Ces entreprises n’ont pas grandi par la suite parce qu’elles sont devenues méchantes, mais parce qu’elles ont trouvé des solutions à des problèmes mondiaux. Après le lait en poudre, Nestlé a révolutionné deux fois la manière dont on consomme le café dans le monde : d’abord en 1937 avec Nescafé, puis en 1986 avec Nespresso. De telles innovations constitue la base de la réussite de toutes les entreprises suisses, grandes ou petites.
Une aubaine pour le pays
Lorsque les entreprises suisses réussissent sur les marchés étrangers, c’est une aubaine économique. Les chiffres sont impressionnants : les multinationales ne représentent aujourd’hui que 6 % de toutes les entreprises suisses, mais sont responsables de 29 % des emplois, soit plus de 1,5 million de postes. Elles génèrent 40 % de la valeur ajoutée totale de la Suisse, soit 800 milliards de francs. Il n’est donc pas étonnant que le Fonds monétaire international souligne, dans un récent rapport, le rôle porteur des grandes entreprises multinationales.

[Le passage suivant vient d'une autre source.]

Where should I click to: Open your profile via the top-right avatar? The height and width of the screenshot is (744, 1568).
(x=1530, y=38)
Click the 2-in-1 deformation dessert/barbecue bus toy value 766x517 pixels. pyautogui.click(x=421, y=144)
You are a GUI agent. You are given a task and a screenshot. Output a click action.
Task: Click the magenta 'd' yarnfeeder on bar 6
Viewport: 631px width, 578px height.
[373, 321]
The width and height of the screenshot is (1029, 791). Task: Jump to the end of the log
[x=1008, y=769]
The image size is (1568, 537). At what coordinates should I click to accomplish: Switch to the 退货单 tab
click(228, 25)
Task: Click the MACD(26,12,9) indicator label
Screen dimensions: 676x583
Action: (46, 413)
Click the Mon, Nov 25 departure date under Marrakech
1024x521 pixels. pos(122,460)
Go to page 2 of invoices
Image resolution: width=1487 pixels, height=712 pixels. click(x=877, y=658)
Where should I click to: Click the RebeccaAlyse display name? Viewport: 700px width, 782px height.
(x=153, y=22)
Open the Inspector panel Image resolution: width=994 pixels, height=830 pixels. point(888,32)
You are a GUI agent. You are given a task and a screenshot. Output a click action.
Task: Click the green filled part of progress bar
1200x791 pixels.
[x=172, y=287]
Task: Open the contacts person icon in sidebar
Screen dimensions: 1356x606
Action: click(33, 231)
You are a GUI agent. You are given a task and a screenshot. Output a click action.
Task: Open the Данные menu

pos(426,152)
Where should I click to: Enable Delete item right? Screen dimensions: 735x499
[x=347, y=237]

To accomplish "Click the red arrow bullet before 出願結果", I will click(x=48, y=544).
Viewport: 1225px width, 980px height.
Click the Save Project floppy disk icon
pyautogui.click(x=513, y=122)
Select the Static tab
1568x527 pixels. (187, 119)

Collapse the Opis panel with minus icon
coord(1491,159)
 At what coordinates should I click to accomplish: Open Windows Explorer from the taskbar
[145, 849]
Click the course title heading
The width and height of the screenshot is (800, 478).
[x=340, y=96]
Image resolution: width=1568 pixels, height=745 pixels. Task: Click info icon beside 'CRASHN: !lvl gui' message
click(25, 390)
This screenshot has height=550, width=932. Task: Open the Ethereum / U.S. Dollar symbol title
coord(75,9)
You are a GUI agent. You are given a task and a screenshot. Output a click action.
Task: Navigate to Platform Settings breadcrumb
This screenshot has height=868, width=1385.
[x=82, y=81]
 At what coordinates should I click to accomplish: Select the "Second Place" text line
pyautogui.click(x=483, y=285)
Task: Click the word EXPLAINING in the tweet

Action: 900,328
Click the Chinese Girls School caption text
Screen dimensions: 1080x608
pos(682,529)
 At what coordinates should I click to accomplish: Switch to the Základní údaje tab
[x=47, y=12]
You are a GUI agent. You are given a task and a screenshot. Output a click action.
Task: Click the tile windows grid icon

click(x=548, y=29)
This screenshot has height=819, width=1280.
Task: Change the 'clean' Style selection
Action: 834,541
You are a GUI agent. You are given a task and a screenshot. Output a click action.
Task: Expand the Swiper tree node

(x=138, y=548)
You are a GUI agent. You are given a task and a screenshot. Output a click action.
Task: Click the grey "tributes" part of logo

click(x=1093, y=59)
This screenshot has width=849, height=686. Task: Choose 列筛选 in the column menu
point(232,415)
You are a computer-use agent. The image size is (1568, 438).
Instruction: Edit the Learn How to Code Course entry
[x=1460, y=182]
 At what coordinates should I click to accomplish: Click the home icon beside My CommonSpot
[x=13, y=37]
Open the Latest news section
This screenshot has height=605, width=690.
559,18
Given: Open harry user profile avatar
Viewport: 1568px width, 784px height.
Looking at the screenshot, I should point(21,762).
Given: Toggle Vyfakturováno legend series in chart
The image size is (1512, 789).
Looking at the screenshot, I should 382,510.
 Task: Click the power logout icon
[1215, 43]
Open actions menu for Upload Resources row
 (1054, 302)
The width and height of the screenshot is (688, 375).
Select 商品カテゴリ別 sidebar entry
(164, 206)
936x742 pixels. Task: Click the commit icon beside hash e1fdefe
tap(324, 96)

Ces entreprises jouent également un rôle central dans le fonctionnement de la Suisse. Les multinationales paient une bonne moitié de tous les impôts sur les sociétés au niveau fédéral. Selon la Handelszeitung, les «Big 5», c’est-à-dire Roche, Nestlé, Novartis, UBS et Zurich, ont à elles seules versé l’année dernière 3,5 milliards de francs d’impôts au niveau national, soit plus de la moitié de ce que le pays dépense actuellement pour la défense nationale. Si ces anciennes PME n’avaient pas réussi, la Suisse serait un pays nettement plus pauvre.
Pour un désarmement de la rhétorique
Historiquement, la Suisse a toujours été consciente qu’une bonne politique économique ne fait pas de distinction entre les «bons» et les «méchants». C’est pourquoi, d’une part, on n’a ni retenu ni encouragé certaines industries. D’autre part, la défense de bonnes conditions-cadres pour tous a toujours trouvé des majorités : notamment pour un cadre fiscal favorable, un marché du travail libéral et une réglementation allégée.
Car une chose est sûre : la politique commerciale de Trump représente un défi, non une catastrophe. La Suisse a déjà surmonté des crises bien plus graves. Une adaptation prudente de la politique économique aux nouvelles réalités est décisive. Ce ne sont pas de faux «méchants» qui doivent déterminer la marche à suivre, mais le renforcement des avantages structurels. Afin que de la petite entreprise de fabrication d’or jusqu’à la multinationale, chaque entreprise pourra continuer à réussir en Suisse.
L’alternative serait une erreur fatale : un pays qui considère ses entreprises les plus performantes comme un problème et qui voit la croissance d’un œil suspect. La Suisse se causerait alors plus de tort que n’importe quel droit de douane américain ne pourrait jamais lui en faire.
Cet article est a été publié (en allemand) dans la NZZ du 1er octobre 2025.